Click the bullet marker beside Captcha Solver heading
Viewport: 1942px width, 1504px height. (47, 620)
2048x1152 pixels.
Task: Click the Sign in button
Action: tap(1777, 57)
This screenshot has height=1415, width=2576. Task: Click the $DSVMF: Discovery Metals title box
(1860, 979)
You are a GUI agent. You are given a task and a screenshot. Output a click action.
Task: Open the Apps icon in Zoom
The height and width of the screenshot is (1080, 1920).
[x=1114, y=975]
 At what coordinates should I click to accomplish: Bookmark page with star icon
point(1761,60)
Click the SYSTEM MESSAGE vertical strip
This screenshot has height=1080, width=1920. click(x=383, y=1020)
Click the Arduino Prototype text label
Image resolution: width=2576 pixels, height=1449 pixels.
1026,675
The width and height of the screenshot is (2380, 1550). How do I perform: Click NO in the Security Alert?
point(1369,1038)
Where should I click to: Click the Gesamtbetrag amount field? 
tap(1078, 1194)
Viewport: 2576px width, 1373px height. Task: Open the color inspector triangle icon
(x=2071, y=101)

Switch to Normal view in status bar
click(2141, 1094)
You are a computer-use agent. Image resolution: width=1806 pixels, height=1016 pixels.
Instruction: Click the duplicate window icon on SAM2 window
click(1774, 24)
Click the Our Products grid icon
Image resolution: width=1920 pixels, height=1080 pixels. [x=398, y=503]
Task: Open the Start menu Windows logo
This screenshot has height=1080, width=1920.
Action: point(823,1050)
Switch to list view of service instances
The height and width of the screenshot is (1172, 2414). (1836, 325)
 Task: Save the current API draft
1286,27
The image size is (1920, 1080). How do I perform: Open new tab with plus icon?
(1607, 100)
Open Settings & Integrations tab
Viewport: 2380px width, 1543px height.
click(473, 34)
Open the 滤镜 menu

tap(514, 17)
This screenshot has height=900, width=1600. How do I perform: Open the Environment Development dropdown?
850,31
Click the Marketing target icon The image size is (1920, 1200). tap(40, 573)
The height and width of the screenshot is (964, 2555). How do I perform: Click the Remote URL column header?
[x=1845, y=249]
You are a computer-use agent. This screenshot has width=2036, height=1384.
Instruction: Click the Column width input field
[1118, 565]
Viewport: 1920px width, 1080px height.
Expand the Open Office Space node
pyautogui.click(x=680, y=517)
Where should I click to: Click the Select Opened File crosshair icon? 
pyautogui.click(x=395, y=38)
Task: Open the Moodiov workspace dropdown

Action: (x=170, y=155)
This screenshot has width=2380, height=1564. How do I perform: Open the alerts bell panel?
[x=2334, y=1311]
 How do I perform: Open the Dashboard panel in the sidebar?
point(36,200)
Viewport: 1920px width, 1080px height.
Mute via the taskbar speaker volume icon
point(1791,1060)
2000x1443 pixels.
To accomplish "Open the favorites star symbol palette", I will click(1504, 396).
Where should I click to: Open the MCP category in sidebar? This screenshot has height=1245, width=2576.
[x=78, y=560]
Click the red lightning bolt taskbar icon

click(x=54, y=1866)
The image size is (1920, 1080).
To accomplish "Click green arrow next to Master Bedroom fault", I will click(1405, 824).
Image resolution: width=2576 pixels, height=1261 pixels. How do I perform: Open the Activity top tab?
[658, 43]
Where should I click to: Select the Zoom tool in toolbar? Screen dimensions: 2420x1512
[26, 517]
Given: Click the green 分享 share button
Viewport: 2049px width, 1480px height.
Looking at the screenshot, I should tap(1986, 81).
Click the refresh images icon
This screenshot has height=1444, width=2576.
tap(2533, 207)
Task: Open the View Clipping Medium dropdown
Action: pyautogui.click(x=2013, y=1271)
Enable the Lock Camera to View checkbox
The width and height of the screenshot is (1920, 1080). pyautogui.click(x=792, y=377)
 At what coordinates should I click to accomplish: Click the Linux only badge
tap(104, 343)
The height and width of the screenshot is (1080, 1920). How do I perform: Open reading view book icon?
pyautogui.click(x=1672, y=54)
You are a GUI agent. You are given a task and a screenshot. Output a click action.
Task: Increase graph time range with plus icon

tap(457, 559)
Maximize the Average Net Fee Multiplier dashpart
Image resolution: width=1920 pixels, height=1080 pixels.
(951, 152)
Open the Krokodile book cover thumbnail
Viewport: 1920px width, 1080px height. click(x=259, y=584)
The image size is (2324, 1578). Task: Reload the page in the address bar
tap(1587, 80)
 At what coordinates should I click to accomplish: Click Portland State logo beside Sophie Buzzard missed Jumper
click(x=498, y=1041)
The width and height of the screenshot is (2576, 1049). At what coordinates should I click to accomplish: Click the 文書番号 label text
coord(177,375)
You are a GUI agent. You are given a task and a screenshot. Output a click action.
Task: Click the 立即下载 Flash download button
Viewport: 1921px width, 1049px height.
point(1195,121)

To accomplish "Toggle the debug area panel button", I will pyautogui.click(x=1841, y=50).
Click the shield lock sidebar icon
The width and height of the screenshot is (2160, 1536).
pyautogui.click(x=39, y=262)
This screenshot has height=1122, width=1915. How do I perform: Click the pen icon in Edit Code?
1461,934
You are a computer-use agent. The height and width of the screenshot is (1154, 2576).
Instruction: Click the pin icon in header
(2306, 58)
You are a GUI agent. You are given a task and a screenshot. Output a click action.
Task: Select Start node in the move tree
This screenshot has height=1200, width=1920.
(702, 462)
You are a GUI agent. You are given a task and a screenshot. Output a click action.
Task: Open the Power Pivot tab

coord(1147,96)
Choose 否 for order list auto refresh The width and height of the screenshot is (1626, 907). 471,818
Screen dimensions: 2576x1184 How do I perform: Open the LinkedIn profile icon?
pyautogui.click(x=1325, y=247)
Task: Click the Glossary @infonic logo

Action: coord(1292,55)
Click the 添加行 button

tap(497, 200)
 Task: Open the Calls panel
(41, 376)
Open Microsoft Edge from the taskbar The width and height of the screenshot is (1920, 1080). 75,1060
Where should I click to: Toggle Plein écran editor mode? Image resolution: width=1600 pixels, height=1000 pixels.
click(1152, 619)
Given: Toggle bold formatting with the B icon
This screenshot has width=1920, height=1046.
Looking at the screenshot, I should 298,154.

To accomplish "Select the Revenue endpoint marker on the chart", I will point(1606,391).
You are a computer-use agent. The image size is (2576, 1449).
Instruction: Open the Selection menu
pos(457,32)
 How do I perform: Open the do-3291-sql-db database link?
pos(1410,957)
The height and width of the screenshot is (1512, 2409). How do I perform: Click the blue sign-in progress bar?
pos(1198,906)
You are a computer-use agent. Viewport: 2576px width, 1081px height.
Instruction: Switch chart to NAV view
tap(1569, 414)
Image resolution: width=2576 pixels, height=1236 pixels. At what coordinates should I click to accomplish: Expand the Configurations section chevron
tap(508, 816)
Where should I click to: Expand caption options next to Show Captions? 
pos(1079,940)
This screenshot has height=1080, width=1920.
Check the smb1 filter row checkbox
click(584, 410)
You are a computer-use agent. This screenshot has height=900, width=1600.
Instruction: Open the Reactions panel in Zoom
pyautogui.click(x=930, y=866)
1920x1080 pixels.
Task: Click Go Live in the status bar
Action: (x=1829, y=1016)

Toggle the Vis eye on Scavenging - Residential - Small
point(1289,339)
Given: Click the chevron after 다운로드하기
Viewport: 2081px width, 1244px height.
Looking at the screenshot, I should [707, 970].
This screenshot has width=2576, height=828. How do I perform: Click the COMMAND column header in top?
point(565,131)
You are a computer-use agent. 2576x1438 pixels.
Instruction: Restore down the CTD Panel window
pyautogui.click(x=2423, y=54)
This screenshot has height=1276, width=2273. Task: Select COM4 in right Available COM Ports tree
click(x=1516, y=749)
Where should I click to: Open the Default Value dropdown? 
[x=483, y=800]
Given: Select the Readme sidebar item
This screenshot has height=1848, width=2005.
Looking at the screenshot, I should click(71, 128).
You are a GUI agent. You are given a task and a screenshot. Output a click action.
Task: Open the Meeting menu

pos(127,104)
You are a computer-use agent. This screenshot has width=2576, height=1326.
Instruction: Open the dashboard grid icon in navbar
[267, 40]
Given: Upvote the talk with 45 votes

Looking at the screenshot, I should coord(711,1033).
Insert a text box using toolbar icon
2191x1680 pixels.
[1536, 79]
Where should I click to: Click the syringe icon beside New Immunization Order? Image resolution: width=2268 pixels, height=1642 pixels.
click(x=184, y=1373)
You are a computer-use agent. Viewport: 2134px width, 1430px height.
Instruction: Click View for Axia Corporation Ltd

..........

WORK INSTRUCTION: Retype exactly the lines from the one containing "You are a computer-use agent. Viewport: 2576px" through the end of the data. Add nothing.

EXERCISE RESULT:
You are a computer-use agent. Viewport: 2576px width, 1081px height.
Instruction: Switch chart to NAV view
tap(1569, 414)
Image resolution: width=2576 pixels, height=1236 pixels. At what coordinates should I click to accomplish: Expand the Configurations section chevron
tap(508, 816)
Where should I click to: Expand caption options next to Show Captions? 
pos(1079,940)
This screenshot has height=1080, width=1920.
Check the smb1 filter row checkbox
click(584, 410)
You are a computer-use agent. This screenshot has height=900, width=1600.
Instruction: Open the Reactions panel in Zoom
pyautogui.click(x=930, y=866)
1920x1080 pixels.
Task: Click Go Live in the status bar
Action: (x=1829, y=1016)

Toggle the Vis eye on Scavenging - Residential - Small
point(1289,339)
Given: Click the chevron after 다운로드하기
Viewport: 2081px width, 1244px height.
Looking at the screenshot, I should [707, 970].
This screenshot has width=2576, height=828. How do I perform: Click the COMMAND column header in top?
point(565,131)
You are a computer-use agent. 2576x1438 pixels.
Instruction: Restore down the CTD Panel window
pyautogui.click(x=2423, y=54)
This screenshot has height=1276, width=2273. Task: Select COM4 in right Available COM Ports tree
click(x=1516, y=749)
Where should I click to: Open the Default Value dropdown? 
[x=483, y=800]
Given: Select the Readme sidebar item
This screenshot has height=1848, width=2005.
Looking at the screenshot, I should click(71, 128).
You are a GUI agent. You are given a task and a screenshot. Output a click action.
Task: Open the Meeting menu

pos(127,104)
You are a computer-use agent. This screenshot has width=2576, height=1326.
Instruction: Open the dashboard grid icon in navbar
[267, 40]
Given: Upvote the talk with 45 votes

Looking at the screenshot, I should coord(711,1033).
Insert a text box using toolbar icon
2191x1680 pixels.
[1536, 79]
Where should I click to: Click the syringe icon beside New Immunization Order? Image resolution: width=2268 pixels, height=1642 pixels.
click(x=184, y=1373)
You are a computer-use agent. Viewport: 2134px width, 1430px height.
Instruction: Click View for Axia Corporation Ltd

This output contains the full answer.